Me convertí al existencialismo cuando todavía era un chavalín, antes siquiera de saber que había una palabra para definirlo. Fue, además, en un campo de fútbol. En la grada, sentí por primera vez el absurdo de la existencia. Esa convicción de que la vida carece de un significado me pilló con los brazos en alto, celebrando el 1-0 de un Athletic-Osasuna de 1990.

La secuencia de los hechos fue la siguiente: unos días antes había muerto una persona muy querida para mí. Falleció de pronto, de un día a otro. Yo llevaba esos días en shock. No podía concebir el mundo sin quien me había dejado, a quien tanto amaba. No podía entender que el sol siguiera saliendo como si nada hubiera cambiado. Pero fui al estadio. Y me metí en el partido. Y olvidé por unos instantes aquella muerte. Y cuando el Athletic marcó aquel gol, lo celebré, como había hecho siempre, con toda la intensidad de mi ser. Pero, de pronto, con los brazos en alto, en mitad de un grito de júbilo, rodeado de miles de personas que gritaban y saltaban conmigo, me asaltó la convicción de que la existencia carece de sentido. Me paré en seco. No fue una idea. Fue una sensación física, como un golpe, como un tortazo.

Esa sensación nunca me ha dejado del todo. No es constante, pero a veces, en momentos no sé si de lucidez o de ofuscación total, miro a mi alrededor y no puedo sino concluir que todo esto es un mal chiste de un demiurgo malvado o la obra de un dios incapaz.

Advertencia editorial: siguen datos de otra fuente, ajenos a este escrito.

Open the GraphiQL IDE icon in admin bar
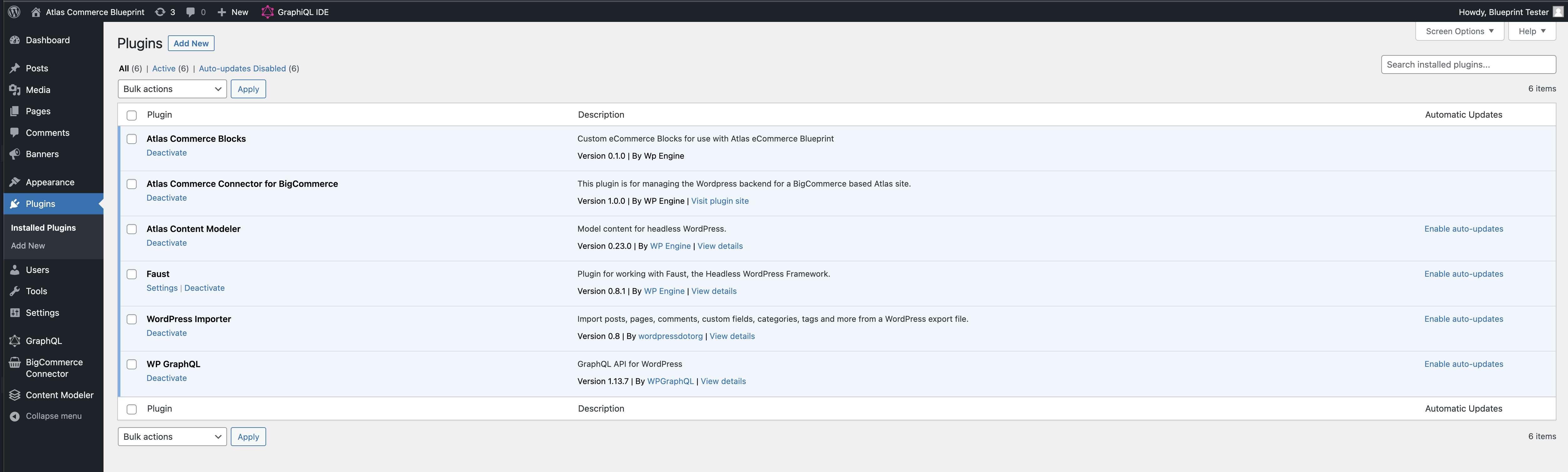Image resolution: width=1568 pixels, height=472 pixels. [x=267, y=12]
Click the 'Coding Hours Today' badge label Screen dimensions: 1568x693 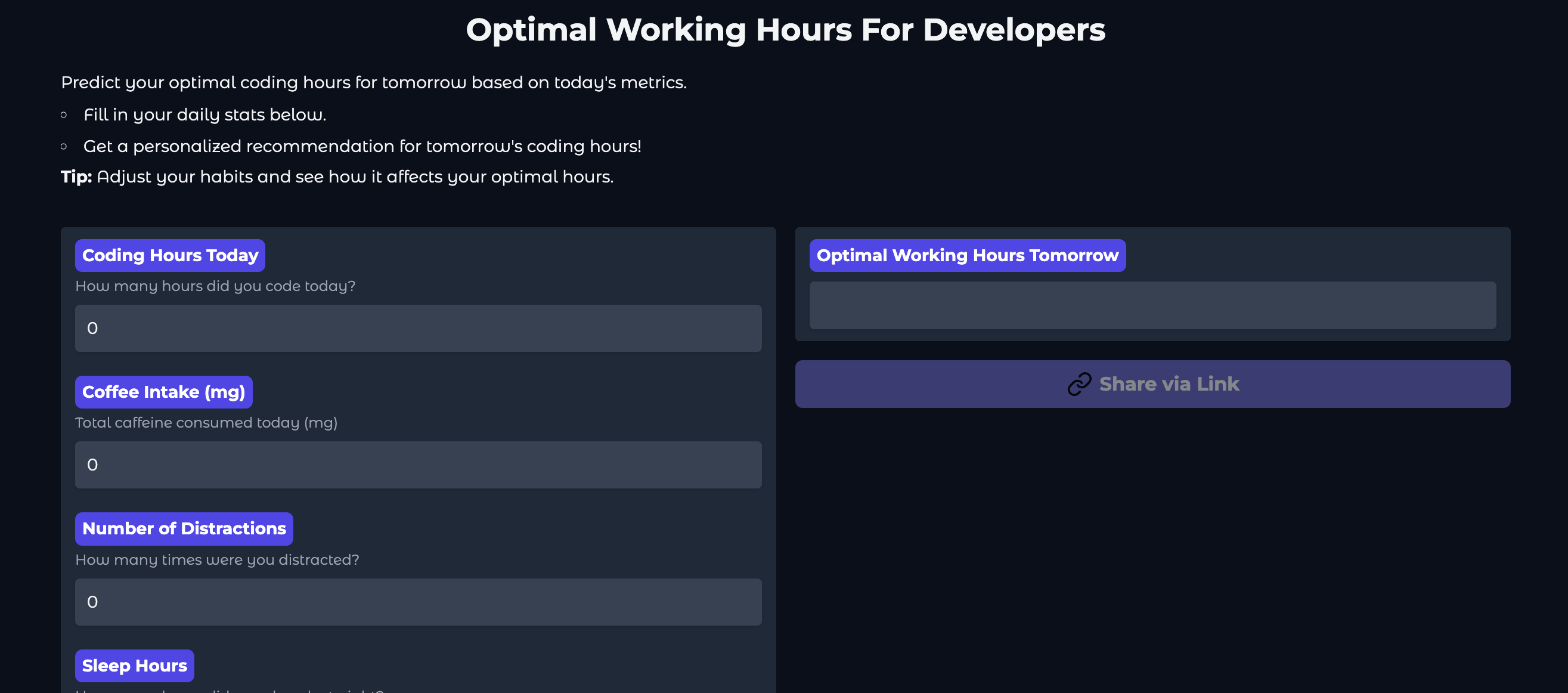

Pero he aquí que ahora que el mundo amenaza con venirse abajo y nuestra existencia aparece congelada, me obsesiona regresar a lo trivial. Veo el fútbol en televisión suspirando como un deportado. Necesito volver a la grada. A pesar de las muertes y de la enfermedad y de todo lo grave de la existencia, quiero celebrar la nada del gol. Quiero estar con los míos, gritando y saltando y cantando. Quiero levantar los brazos y decirme, sí, que todo esto es absurdo, pero que bendito privilegio es poder regodearse a veces en lo que de insignificante tiene la existencia. Que me permitan los puristas corregir a Bill Shankly: el fútbol no es una cuestión de vida o muerte, es mucho menos que eso. Por suerte.